Another study from May, published in The American Journal of Clinical Nutrition, found that eating at least 12 eggs a week for three months did not increase cardiovascular risk factors for people with prediabetes and Type 2 diabetes. That result went hand-in-hand with a healthy diet designed to help study participants lose weight.
Eggs must be refrigerated and should be cooked fully because there’s an increased risk of salmonella with raw eggs. Common ways of cooking eggs include boiling, poaching, scrambling or frying.
The American Heart Association states that egg whites provide plenty of protein without the cholesterol of the yolk. Carson recalled making lower-cholesterol scrambled eggs for her children by combining two eggs with two egg whites.

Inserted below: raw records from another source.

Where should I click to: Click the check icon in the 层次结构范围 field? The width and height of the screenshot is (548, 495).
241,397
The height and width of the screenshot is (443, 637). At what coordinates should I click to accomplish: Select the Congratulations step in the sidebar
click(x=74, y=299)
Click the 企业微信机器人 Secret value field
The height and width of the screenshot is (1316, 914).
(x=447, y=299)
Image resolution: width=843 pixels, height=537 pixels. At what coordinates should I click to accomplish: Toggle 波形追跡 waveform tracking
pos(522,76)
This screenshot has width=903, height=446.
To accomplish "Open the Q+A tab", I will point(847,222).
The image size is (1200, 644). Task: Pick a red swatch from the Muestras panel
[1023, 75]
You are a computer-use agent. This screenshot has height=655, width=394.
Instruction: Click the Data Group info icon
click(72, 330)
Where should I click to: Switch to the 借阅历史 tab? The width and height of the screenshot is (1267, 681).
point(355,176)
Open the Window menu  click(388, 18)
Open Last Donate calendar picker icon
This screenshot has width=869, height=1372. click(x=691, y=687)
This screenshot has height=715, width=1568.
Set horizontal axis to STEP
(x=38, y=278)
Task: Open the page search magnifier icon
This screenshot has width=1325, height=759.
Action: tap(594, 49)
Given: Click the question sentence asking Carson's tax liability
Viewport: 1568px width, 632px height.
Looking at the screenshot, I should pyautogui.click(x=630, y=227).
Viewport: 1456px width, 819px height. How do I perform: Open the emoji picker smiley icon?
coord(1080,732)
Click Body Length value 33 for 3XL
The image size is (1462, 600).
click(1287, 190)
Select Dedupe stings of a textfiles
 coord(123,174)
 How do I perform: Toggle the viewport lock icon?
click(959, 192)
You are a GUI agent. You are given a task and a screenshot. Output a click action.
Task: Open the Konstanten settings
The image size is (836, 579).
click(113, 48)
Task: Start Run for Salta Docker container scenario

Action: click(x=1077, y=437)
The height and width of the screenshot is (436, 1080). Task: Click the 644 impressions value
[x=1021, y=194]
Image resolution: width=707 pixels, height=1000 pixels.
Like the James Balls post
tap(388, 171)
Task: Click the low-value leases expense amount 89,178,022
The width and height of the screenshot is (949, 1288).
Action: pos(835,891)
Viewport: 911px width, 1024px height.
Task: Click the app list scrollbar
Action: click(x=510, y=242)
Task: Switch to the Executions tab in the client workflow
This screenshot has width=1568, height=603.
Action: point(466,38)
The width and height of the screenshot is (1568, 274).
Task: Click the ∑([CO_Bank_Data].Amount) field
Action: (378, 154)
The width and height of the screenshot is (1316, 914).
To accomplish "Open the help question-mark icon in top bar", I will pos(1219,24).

“There are other good things in the yolk that you’re going to miss out on if you don’t have the yolk,” she said.
For people who like fried eggs, Carson recommends using a non-tropical vegetable oil such as corn, canola or olive oil, which are heart healthy.
So, those are a few facts of why eating eggs are a good source of protein for you. One other item that you may want to consider is that the price of a dozen eggs is modest. Eating two, prepared in a healthy way, say pouching them, is a lot cheaper than forking out some bucks for a canister of protein powder or a power bar.
I, myself, like to have a poached egg on a piece of whole grain wheat bread about 30 minutes before I head out on my morning walk, how about you?